*WHAT THE TASK ASKS*:
Please set down, word for word, the line that contains "Open the 职业性格测评 card heading" and every line after it to the end of the entries below, omitting the pictures.

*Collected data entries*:
*** Begin section ***

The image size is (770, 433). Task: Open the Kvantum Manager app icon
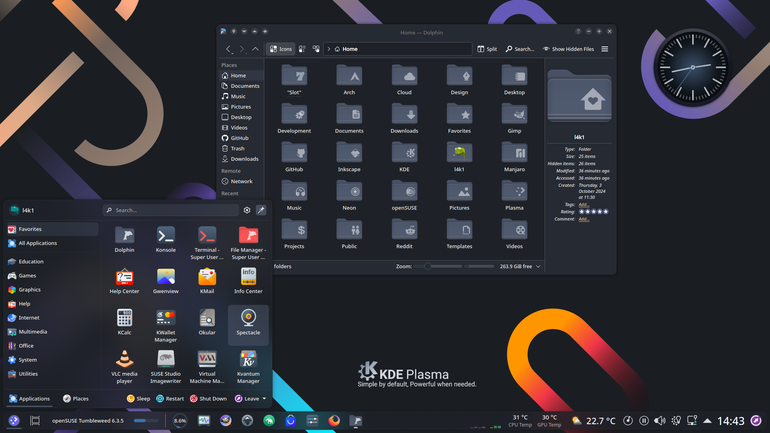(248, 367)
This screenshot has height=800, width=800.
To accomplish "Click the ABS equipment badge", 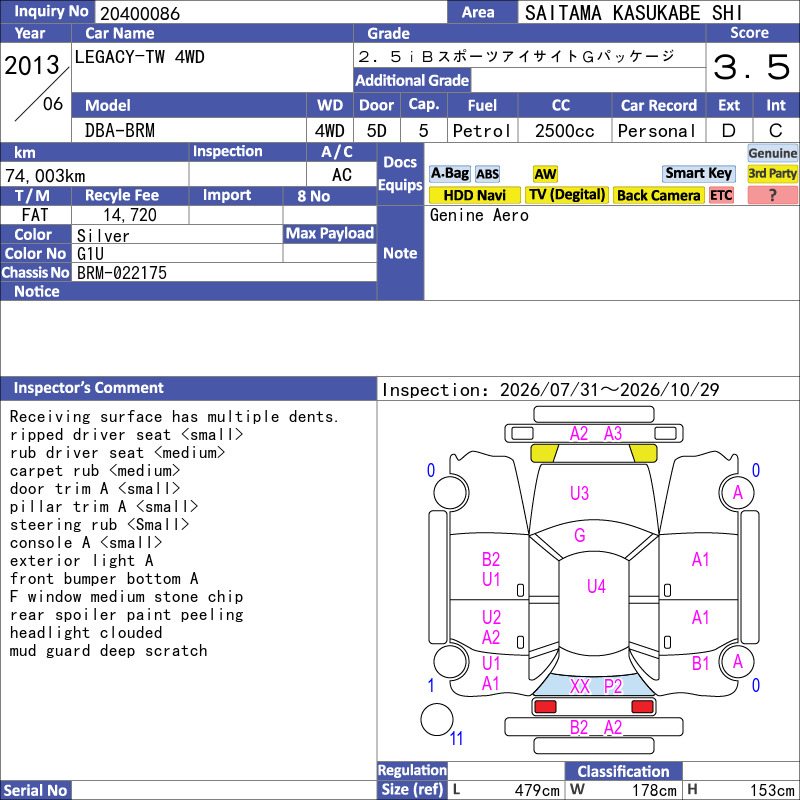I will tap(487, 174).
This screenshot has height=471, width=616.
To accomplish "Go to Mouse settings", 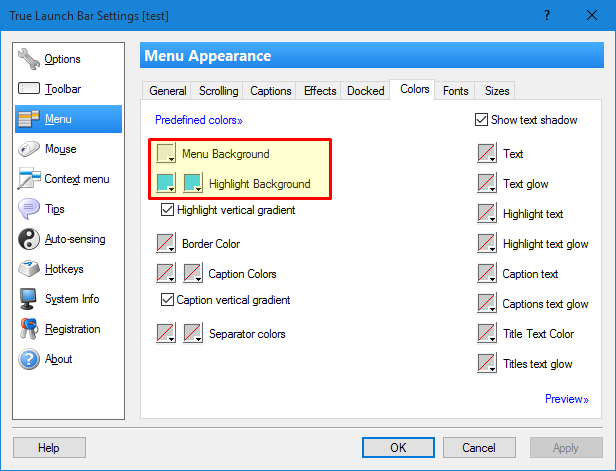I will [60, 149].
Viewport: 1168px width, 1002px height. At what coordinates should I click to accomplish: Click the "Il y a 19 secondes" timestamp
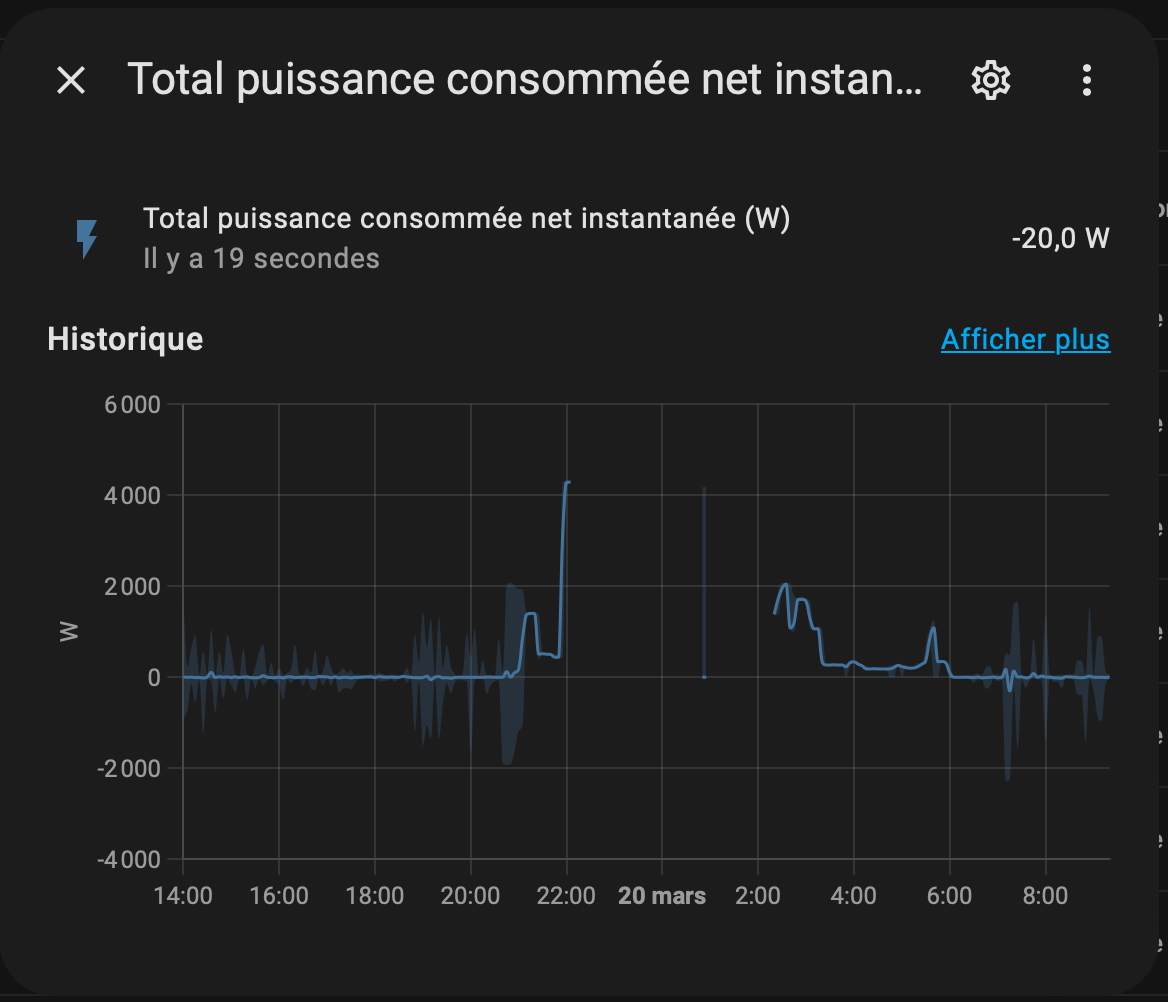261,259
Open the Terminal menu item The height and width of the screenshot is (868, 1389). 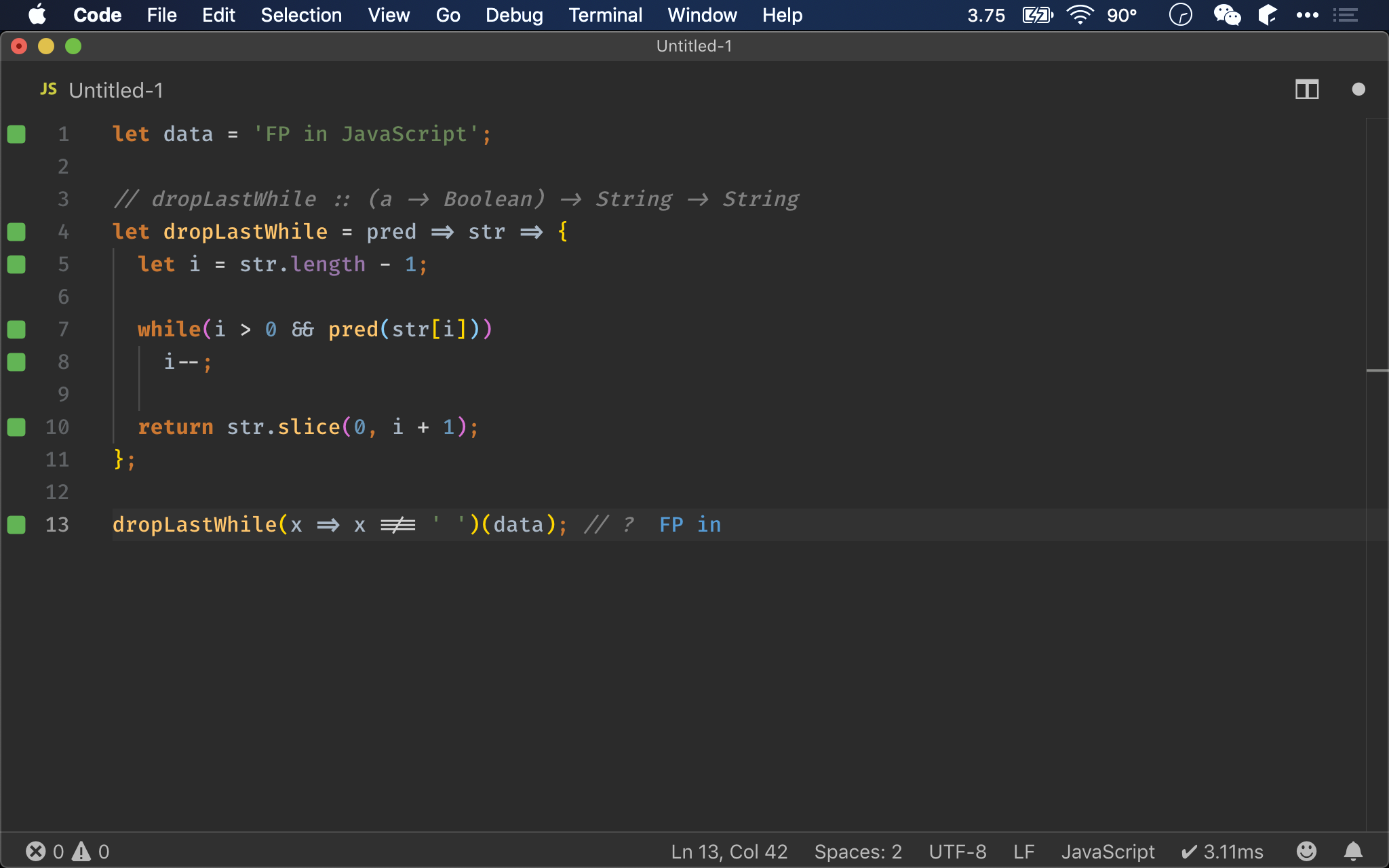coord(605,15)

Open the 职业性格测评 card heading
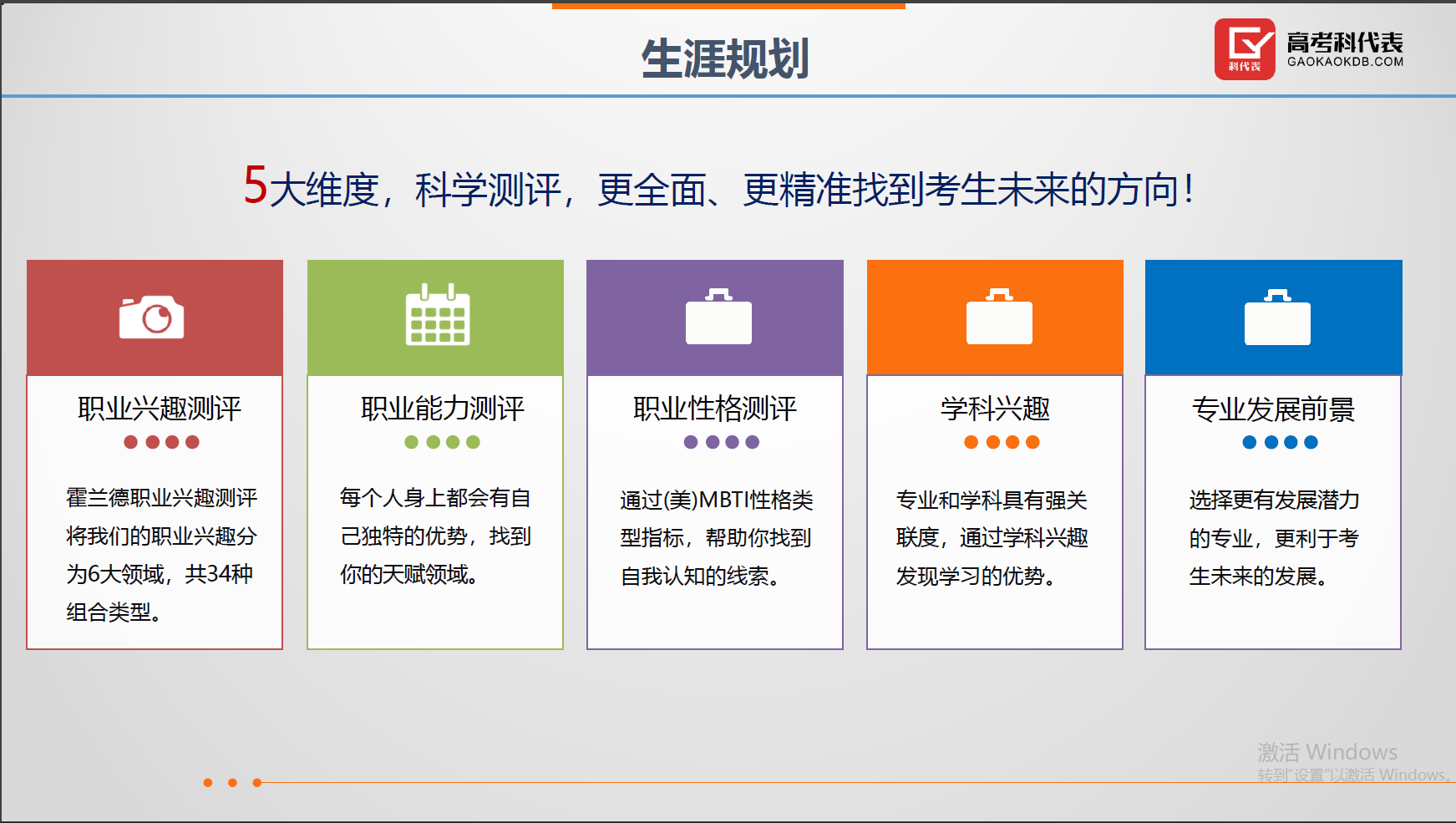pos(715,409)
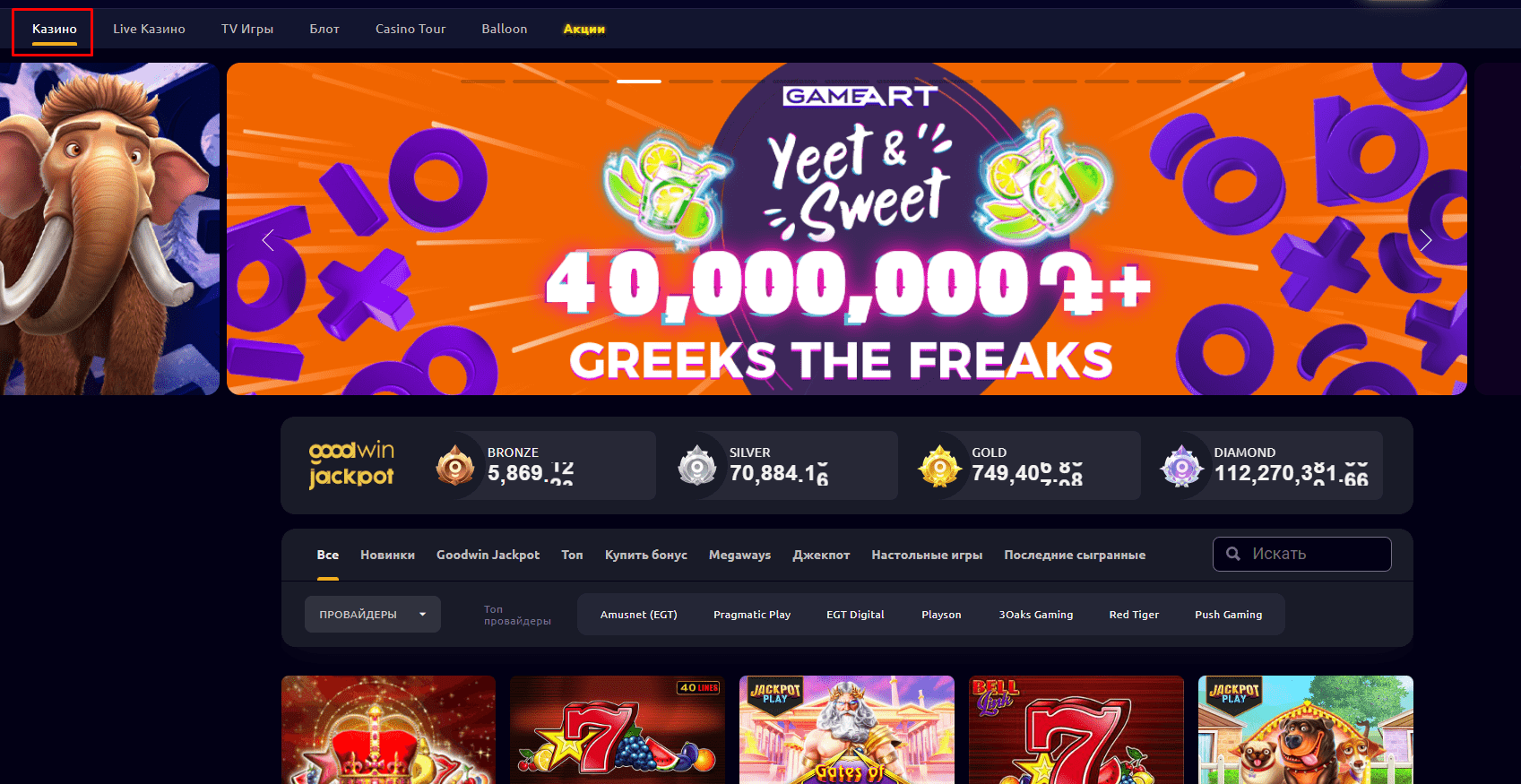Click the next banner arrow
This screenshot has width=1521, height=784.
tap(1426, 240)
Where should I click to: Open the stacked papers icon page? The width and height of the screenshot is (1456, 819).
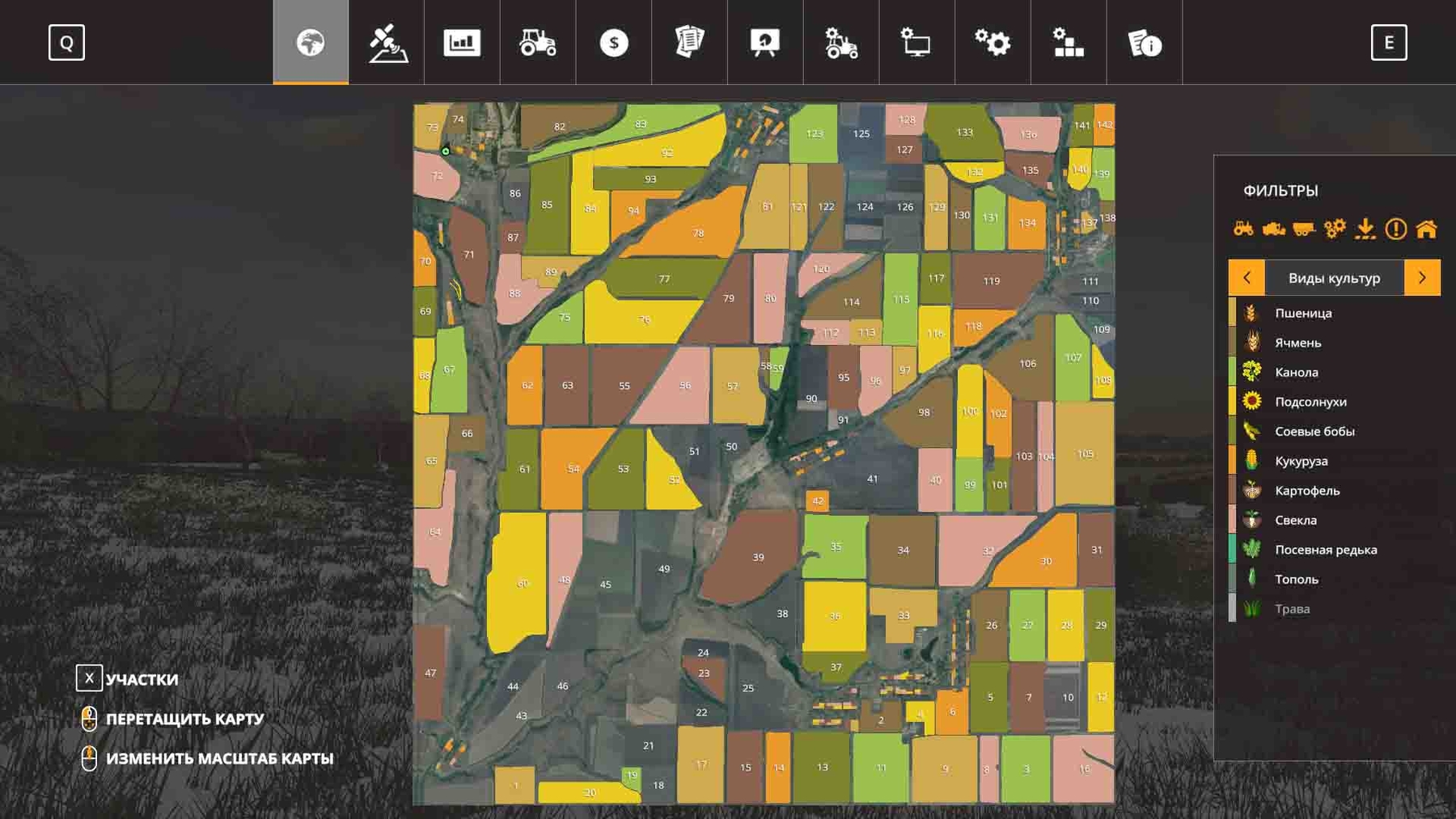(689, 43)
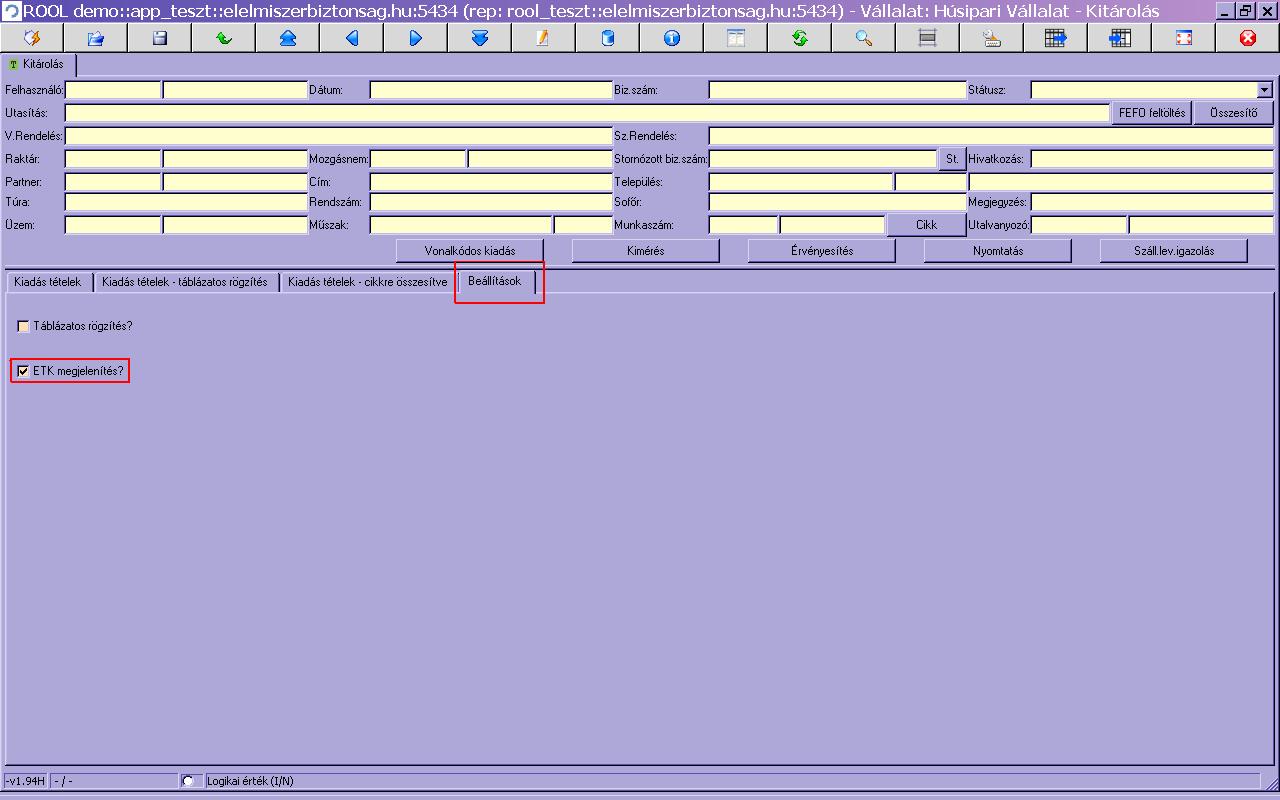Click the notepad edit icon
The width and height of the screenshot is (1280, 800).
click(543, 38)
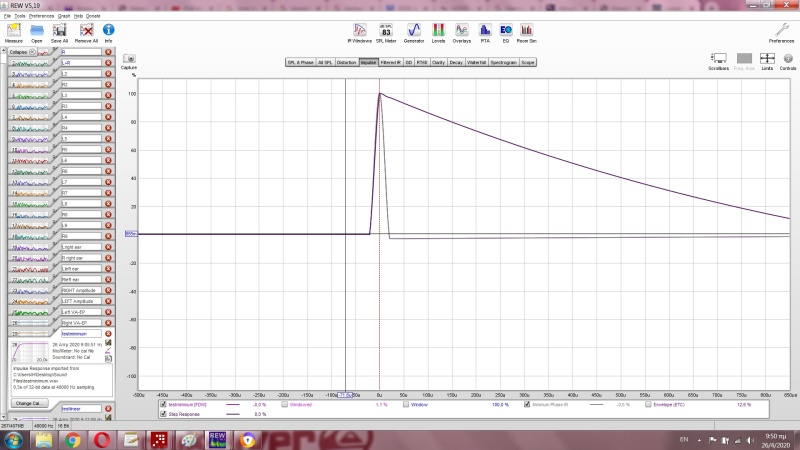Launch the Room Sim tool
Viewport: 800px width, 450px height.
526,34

*** End section ***

*SOLUTION TO THIS EXERCISE*:
Open the 职业性格测评 card heading
pos(715,409)
Click the next banner arrow
This screenshot has width=1521, height=784.
tap(1426, 240)
Where should I click to: Open the stacked papers icon page? The width and height of the screenshot is (1456, 819).
(689, 43)
Click the notepad edit icon
The width and height of the screenshot is (1280, 800).
click(543, 38)
Launch the Room Sim tool
Viewport: 800px width, 450px height.
526,34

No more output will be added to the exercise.